In his State of the State address Tuesday night, Michigan Gov. Rick Snyder apologized for his handling of the Flint water crisis, which has left tens of thousands of residents without drinkable water. “To you, the people of Flint, I say tonight as I have before, I’m sorry and I will fix it,” Snyder said near the beginning of his speech. “Government failed you at the federal, state and local level.”
But an apology doesn’t change the health effects that Flint residents are seeing as a result of the elevated levels of lead in their water — effects they may continue to see far into the future.
The change in the city’s water supply has already been recognized as a possible source for a recent outbreak of Legionnaire’s disease, which claimed the lives of ten people between June 2014 and November 2015.
Here are some of the other long-lasting effects that lead exposure may have on Flint residents:
Harm to Children’s Development
Infants and children exposed to lead may suffer in various ways, including delayed puberty, speech impairment, high blood pressure, hearing loss, decreased muscle and bone growth, kidney damage, and a weakened immune system. Breastfed infants are also at risk if there is lead in their mother’s bloodstreams.
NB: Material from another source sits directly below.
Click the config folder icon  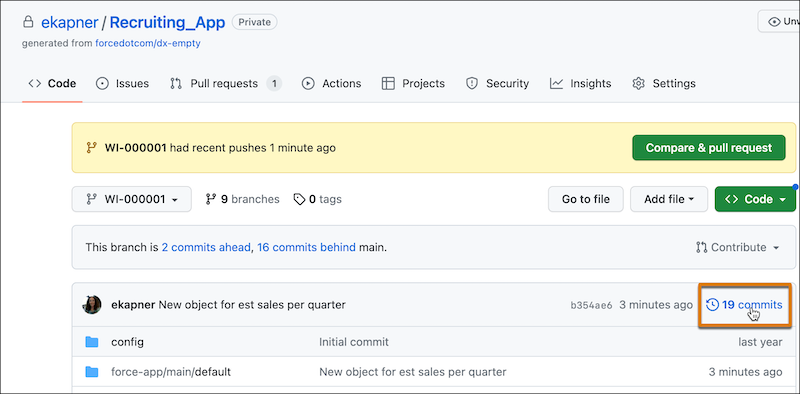[92, 342]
Equally important, lead also affects children’s brains and nervous systems. Those exposed to lead at a young age may suffer from a coma, convulsions, or even death. Children who survive serious lead poisoning may be left with mental retardation and changes in behavior, like a shortened attention span or increased antisocial behavior.
According to the World Health Organization (WHO), lead exposure contributes to about 600,000 new cases of children with intellectual disabilities every year. A recent study of children aged six to 17 also found that lead exposure increases symptoms in some people with ADHD. Even low exposure to lead as a child could cause lower IQ well into adulthood — and this may be irreversible. One study of the relationship between children’s blood lead concentration and their test performance found that for every 1 ug/dL increase in blood lead concentration, there was a 0.7 point decrease in mean arithmetic scores, an approximately one point decrease in mean reading scores, a 0.5 point decrease in mean nonverbal reasoning scores, and a 0.5 point decrease in mean short-term memory scores.
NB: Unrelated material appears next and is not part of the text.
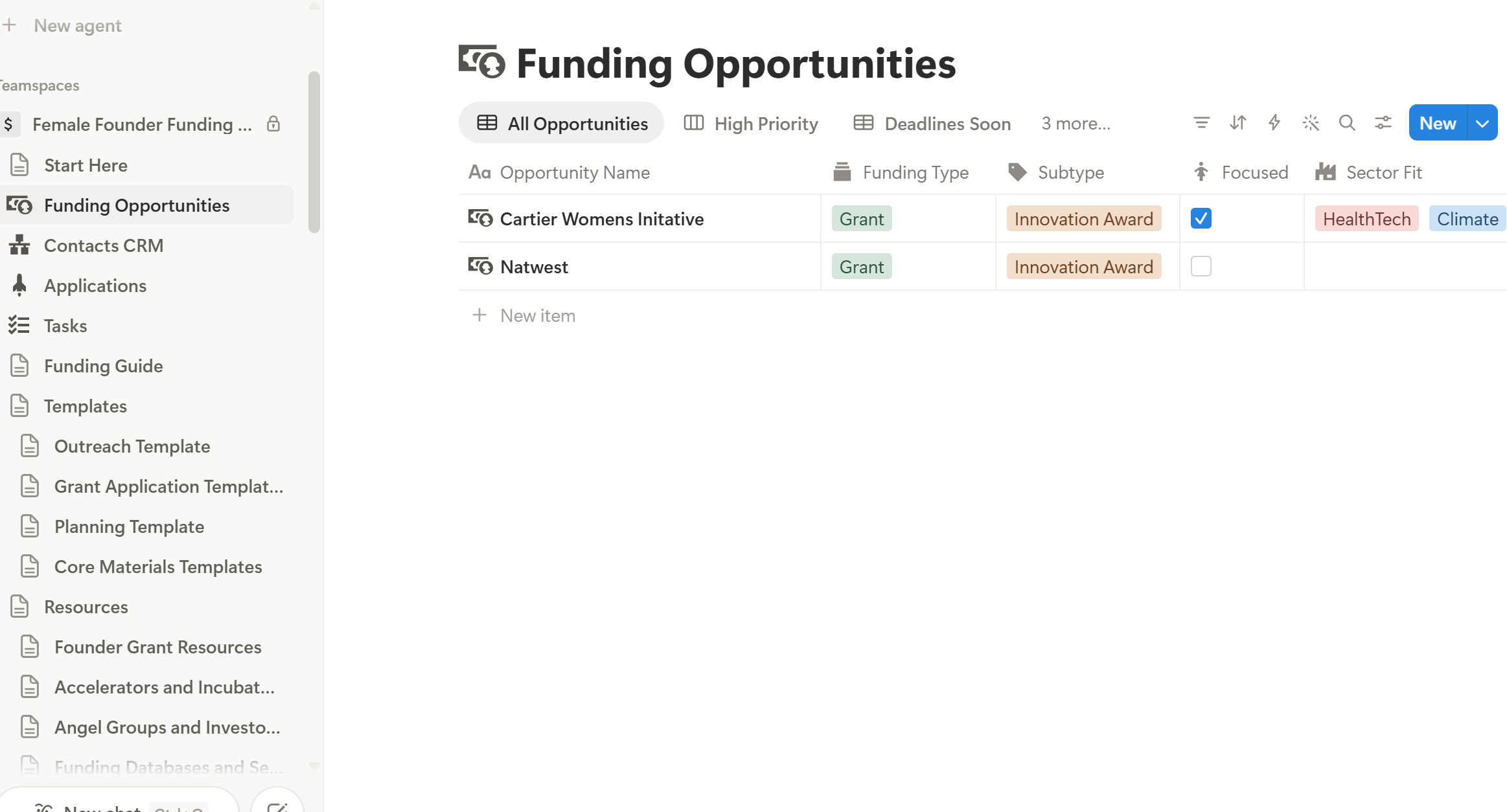Expand the New button dropdown arrow

click(x=1482, y=123)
For women, greater lead exposure may lead to a higher likelihood of miscarriage and stillbirth. The body stores lead in the teeth and bones over time, and when a woman is pregnant, that lead may be released into her bloodstream, putting fetuses at risk. Washington, D.C. had a similar water crisis from 2000 to 2004, and stillbirths in the city peaked in 2001, when lead levels in the water were at their highest.
Men exposed to lead, meanwhile, may have lower sperm counts, increased abnormal sperm, and erectile dysfunction.
Greater Risk Of Developing Cancer
While the link between lead exposure and cancer still needs to be further analyzed, there have been some studies showing a correlation between the two. In particular, those exposed to lead may be at higher risk for lung and stomach cancers. The U.S. Department of Health and Human Services (HHS), Environmental Protection Agency (EPA), and International Agency for Research on Cancer (IARC) have all determined that lead probably causes cancer.
Digestive & Cardiovascular Issues
Lead exposure can have a variety of short-term digestive effects, like loss of appetite, nausea, constipation, diarrhea, indigestion, and stomach cramps. Adults and children exposed to lead may also be at risk of more serious long-term problems, like high blood pressure and cardiovascular disease.
Compromised Nervous Systems
Exposure to lead can affect the nervous system of both adults and children, interrupting how the brain interacts with the rest of the body. Those affected may suffer from muscle weakness, loss of sensation, lack of coordination, and pain, tingling and numbness in the limbs. Lead exposure may also reduce nervous system performance, and it may cause weakness in fingers, wrists, and ankles.
Lead exposure can cause long-term kidney damage in both adults and children. Inflammation of the kidneys and abnormal kidney function have occurred after short-term exposure in adults with blood lead levels of 40 ug/dL or more. Adults and children with blood lead levels of 60 ug/dL may also suffer from long-term kidney damage severe enough to cause death.